For those of us who make our home in the Christian household, as writer J. Philip Newell calls the Christian tradition, this is the beginning of Holy Week. During this week we come to the of end our forty days of Lent and begin to focus on the final days of the life of Jesus of Nazareth. It is a week that holds different experiences for different people. It is filled with a dramatic telling of Jesus, gathering with his friend’s,his acts of servanthood to them, their sharing of a final meal, his ultimate betrayal by one that sat around the table. The scripture that will be read will be heard and interpreted differently by individual hearers in an effort to understand once again what this life, lived more than 2000 years ago, has to do with our lives today. Those who have studied and read much will bring one lens to the telling while those who find themselves hearing the story again on Easter Sunday much as they did last year will experience it quite differently.
For those of us who find themselves reading, studying and thinking about these sacred texts more than perhaps others, it always brings an opportunity to be confronted once again with fullness of this story. Yesterday as we waved palms and heard the telling of Jesus’ entry into the city of Jerusalem on a donkey, I was given the opportunity to reflect on this story in yet another way. I was reminded of a process I learned from author and cultural anthropologist Angeles Arriens for approaching any situation, any meeting, indeed even any given day. It a fourfold way of making sure one is true to one’s self. Her invitation is this: “Show up. Pay attention. Tell the truth. Don’t be attached to the results.”
On the surface it sounds so simple. But when I have chosen this way of being in a meeting, for instance, I find out quite quickly how much I have a need to control what actually happens! When this process is played out from that angle, the truth telling becomes stilted toward controlling the conversation, paying attention goes out the window as I wait to make my point rather than listening to the other and showing up becomes primarily a way to win my desired outcome.
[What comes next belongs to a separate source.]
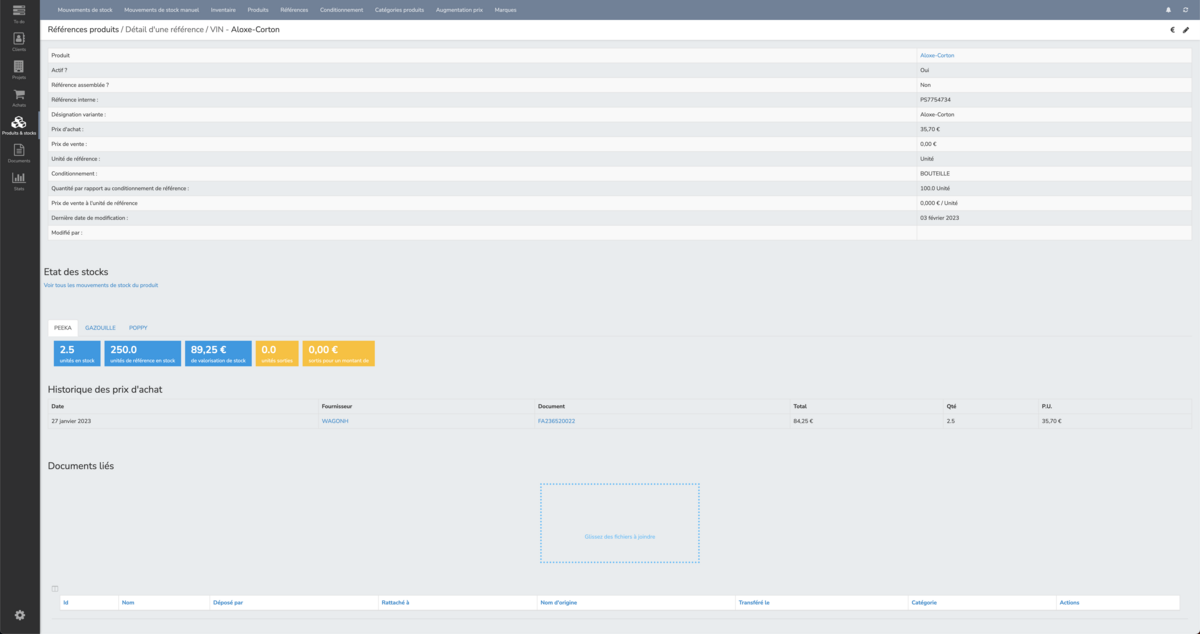Toggle the table columns icon above Id
Viewport: 1200px width, 634px height.
(x=55, y=588)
So yesterday as we once again told this story of Jesus heading out into what was to become the last days of his life, he chose to be his true self. He entered the city in the humble way he had moved through the country side as healed and taught and told of God’s movement in his living. He most likely knew he was entering hostile territory but he knew what he had to do: Show up. Pay attention to the people and the way he knew God to be at home in the world. Tell the truth about the injustices he saw and the power that was being misused. And, in the end, to not be attached to the results. It proved a faithful but risky choice.
I am going to take this fourfold lens into my experience of the fullness of this Holy Week. I am going to pay particular attention to the words we read, sing, and say, listening for the authentic message that invites me to walk the Way of Jesus in the holy and not-so-holy weeks of my own life. And in the final analysis, I think that is the point of this walking, this observation of this week which leads us toward Easter.